Les prisonniers politiques juifs appartiennent à cette catégorie.
Ils arrivent à Malines par convoi spécial, quand Le cas est rare. Le sort des "Juifs politiques" est paradoxal dans le nazisme génocidaire. Ces Juifs les plus ‘dangereux’, les résistants et parmi eux, les “terroristes”, les combattants armés, ne relèvent pas de la solution finale quand ils sont arrêtés comme "politiques". Pour autant qu'ils ne sont pas fusillés comme “otages terroristes" ou en exécution d'une condamnation, la logique de la répression nazie les préserve d'une mort immédiate.

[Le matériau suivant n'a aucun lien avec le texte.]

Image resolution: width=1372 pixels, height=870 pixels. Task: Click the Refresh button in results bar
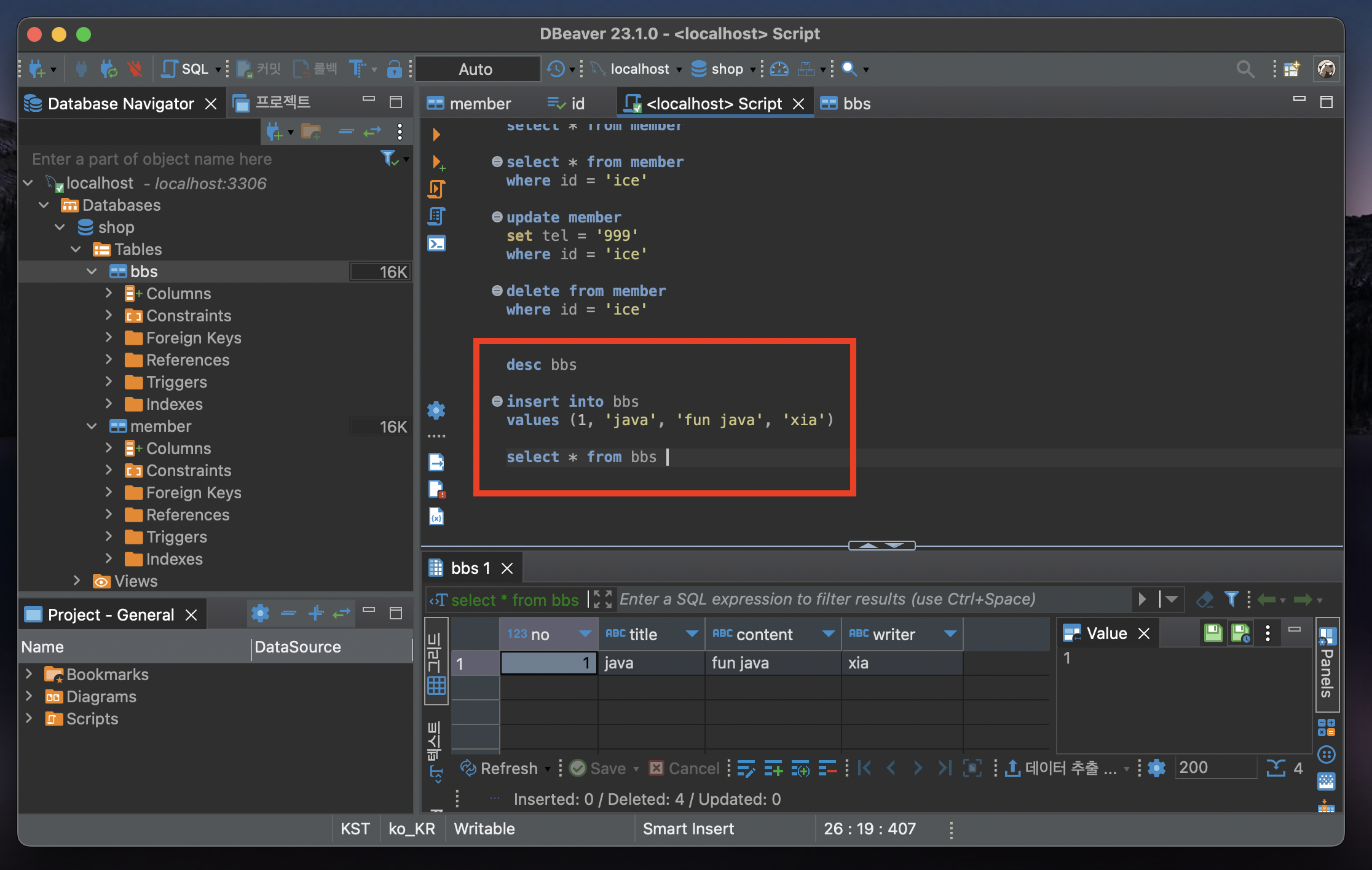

Transférés des lieux d'enfermement ‘belges’ dans les camps de concentration, ils n'empruntent pas les convois de Malines. Ces "Juifs politiques" parmi les "Sonderfâlle" du camp de rassemblement sont encore plus exceptionnels que ces "cas spéciaux" rares parmi la population internée à la caserne Dossin. Répartis
selon ces catégories dont ils ignorent le destin, les détenus
passent par le service de l'adjudant-major SS Max Boden. “Saxon
rusé, retors (... ), c'était (... ) une personnage vulgaire et
hypocrite, tenant des propos obscènes et orduriers”, note
l'ancien détenu Lucien Hirsch dans un rapport clandestin qu'il rédige
pour servir après la guerre à la justice belge[17].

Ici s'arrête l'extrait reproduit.